A Cell-ect Opportunity

A Cell-ect Opportunity

Honors student, soccer standout, aspiring scientist – it’s all in a day’s work for Laura Felix. 

Laura Felix focuses on labwork.

Laura Felix focuses on labwork.

It is not easy to write an article about Laura Felix, a Thomas More College junior biology major. Not because there is nothing to say about the innate intelligence of this TMC honor student, or her drive and stamina as a standout soccer player, or the curiosity and passion she has as an aspiring young scientist but because her humility keeps her from boasting about the true magnitude of her most recent honor.

Working towards a biology degree with a cellular and molecular concentration, Laura maintains a grade point average of 3.97 and recently learned she has been selected from among 7,000 applicants for an internship at the National Institutes of Health in Bethesda, Md. She will spend eight weeks this summer working in the NIH Clinical Center Department of Radiology and Imaging Sciences, Nuclear Medicine Section. “This is a dream internship for anybody interested in working in medicine,” Laura says. “Obviously this is a huge opportunity for me.”

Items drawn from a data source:
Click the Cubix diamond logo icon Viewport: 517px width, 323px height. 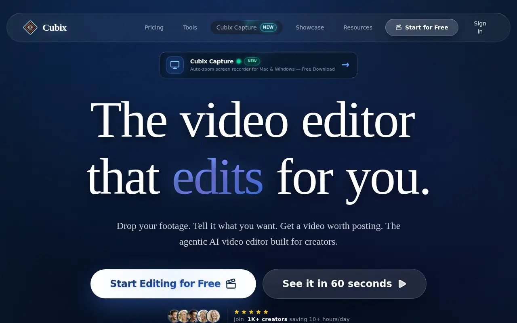point(30,27)
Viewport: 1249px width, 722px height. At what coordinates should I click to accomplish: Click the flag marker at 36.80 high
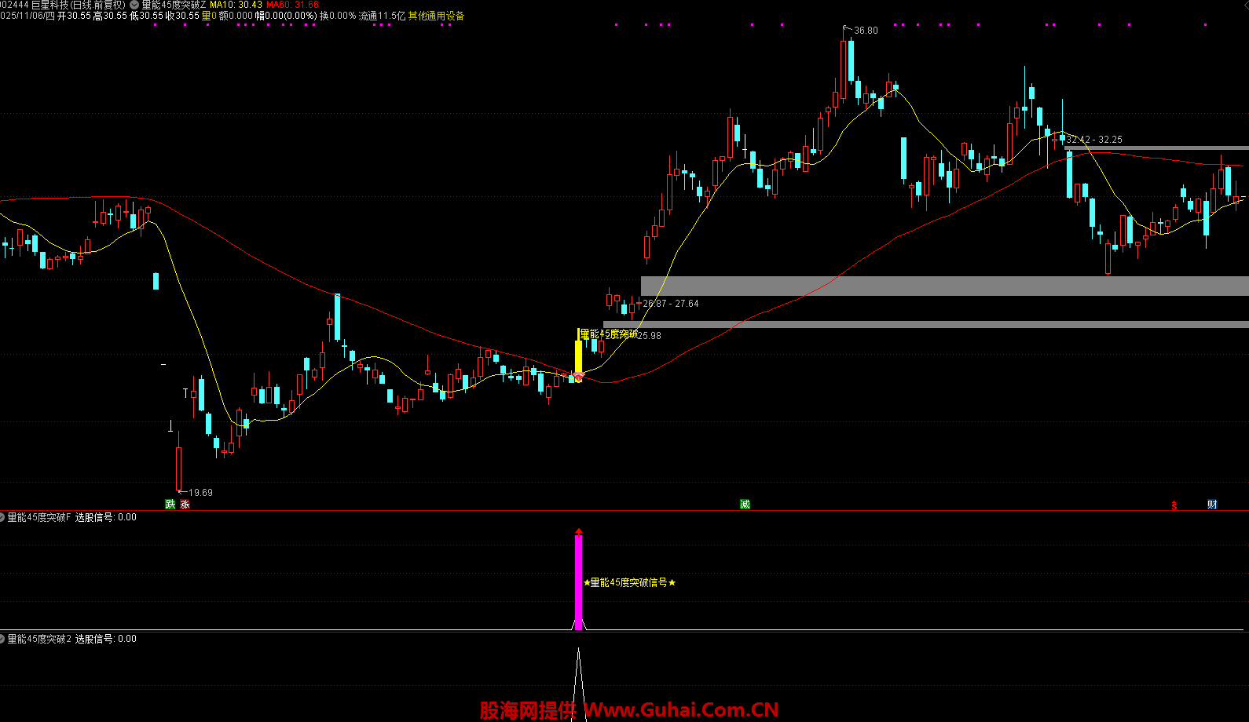[847, 29]
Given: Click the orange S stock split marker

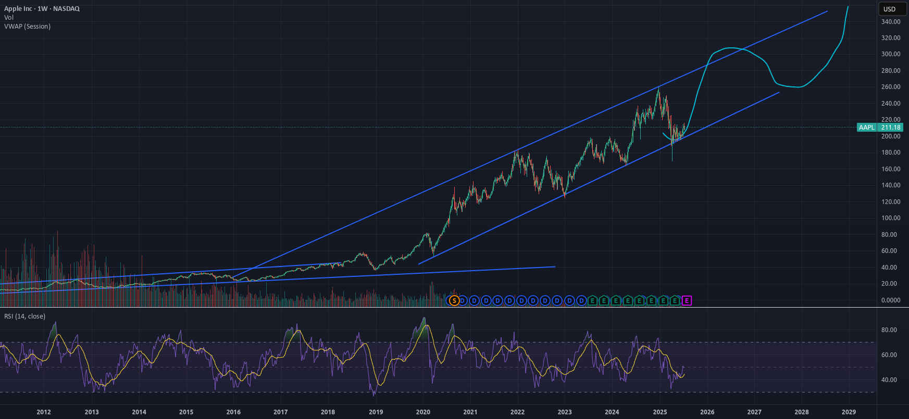Looking at the screenshot, I should (454, 300).
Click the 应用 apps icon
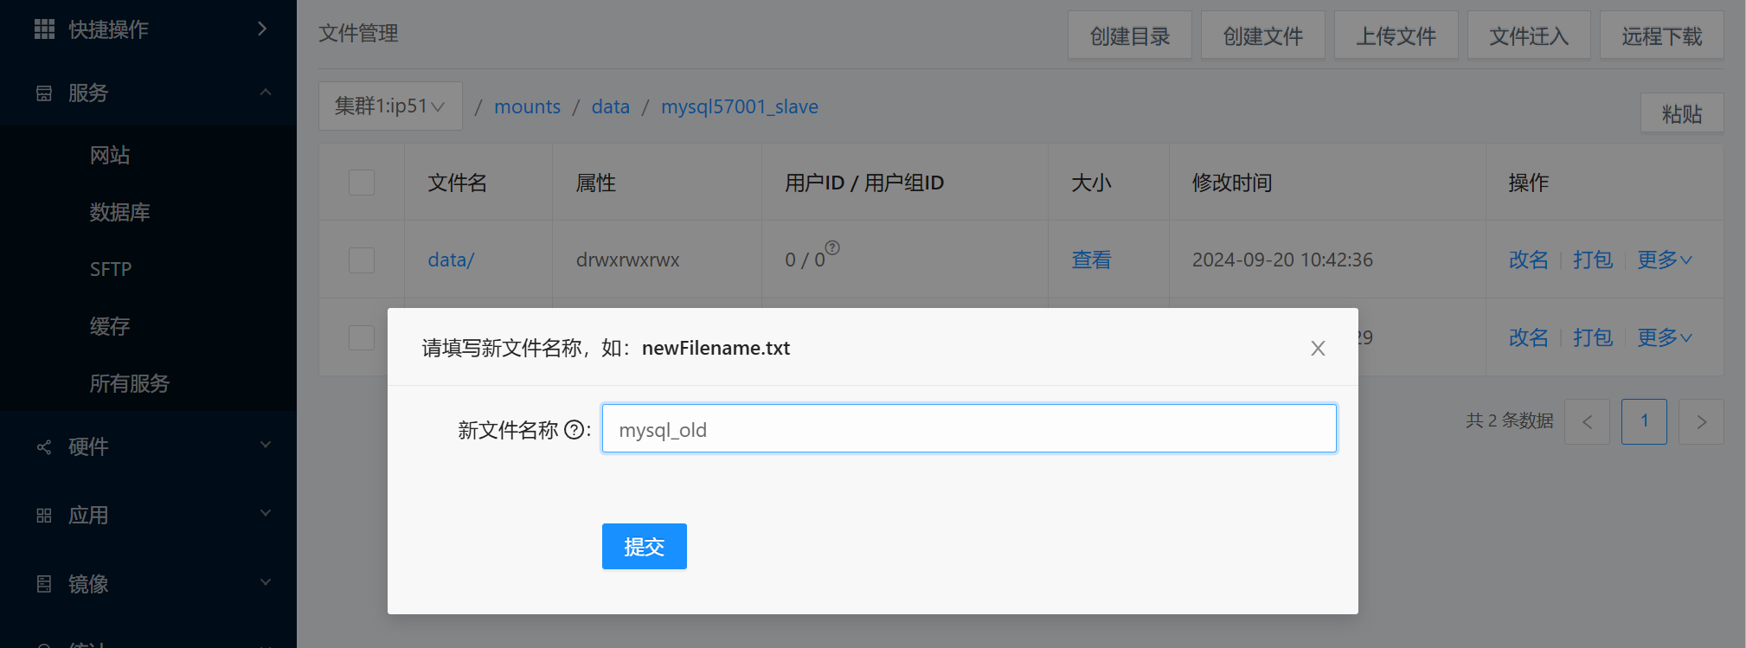Viewport: 1746px width, 648px height. click(44, 516)
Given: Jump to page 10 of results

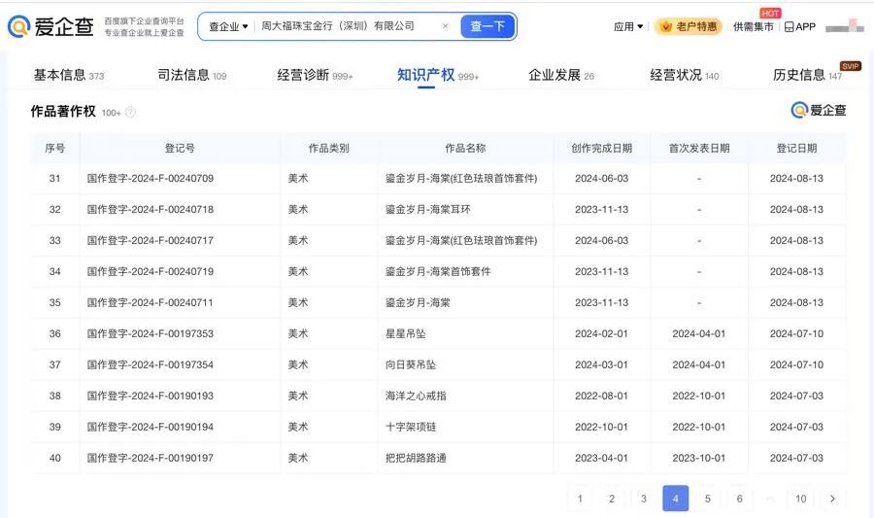Looking at the screenshot, I should point(800,499).
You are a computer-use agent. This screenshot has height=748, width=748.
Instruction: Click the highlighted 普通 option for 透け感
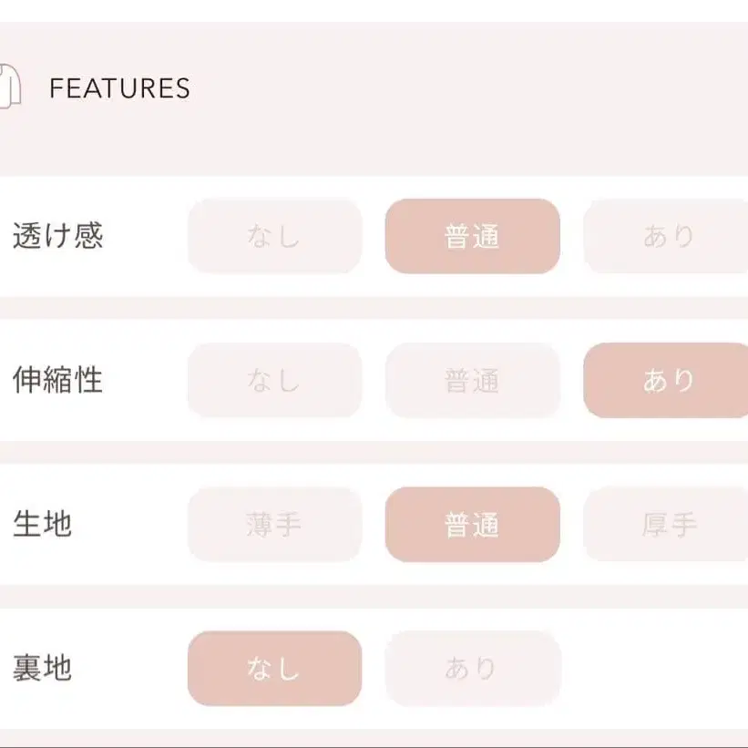pos(472,236)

PROMPT A —
Reproduce the Laura Felix article word for word, everything from "Honors student, soccer" down to "most recent honor.".
PROMPT B —
Carry on the Laura Felix article, beginning right after its final sentence.
The listing plays no part in the work here.

WRITTEN RESPONSE A —
Honors student, soccer standout, aspiring scientist – it’s all in a day’s work for Laura Felix. 

Laura Felix focuses on labwork.

Laura Felix focuses on labwork.

It is not easy to write an article about Laura Felix, a Thomas More College junior biology major. Not because there is nothing to say about the innate intelligence of this TMC honor student, or her drive and stamina as a standout soccer player, or the curiosity and passion she has as an aspiring young scientist but because her humility keeps her from boasting about the true magnitude of her most recent honor.

WRITTEN RESPONSE B —
Laura applied for the internship in early December. She submitted her cover letter, curriculum vitae, relevant classes, and letters of recommendation written by Dr. Chris Lorentz and Dr. Shannon Galbraith-Kent. “She (Laura) has extremely high potential and sometimes you ‘just know’ when a student is destined for great things—she is one of them,” says Galbraith-Kent. Lorentz seconds that sentiment, “Beyond the classroom, Laura is a varsity student-athlete and participates in numerous co-curricular, community service and other volunteer activities, evidence of her outstanding time-management skills, work ethic, and dedication.”

Fancy footwork during the fall 2015 soccer playoffs. Photo by Joe Humphries

Fancy footwork during the fall 2015 soccer playoffs. Photo by Joe Humphries

Originally, Laura was a nursing major but one class changed her mind. “We cloned a yeast gene in my molecular genetics class and I was hooked,” she recalls. “I want to understand the science behind things—the pathological and biological processes.” She will be doing just that this summer for the largest biomedical research facility in the world. The NIH is credited with the discovery of countless scientific breakthroughs such as using fluoride to prevent tooth decay, the use of lithium to manage bi-polar disorder, and a drug therapy for breast cancer that cuts the risk of recurrence, to name a few.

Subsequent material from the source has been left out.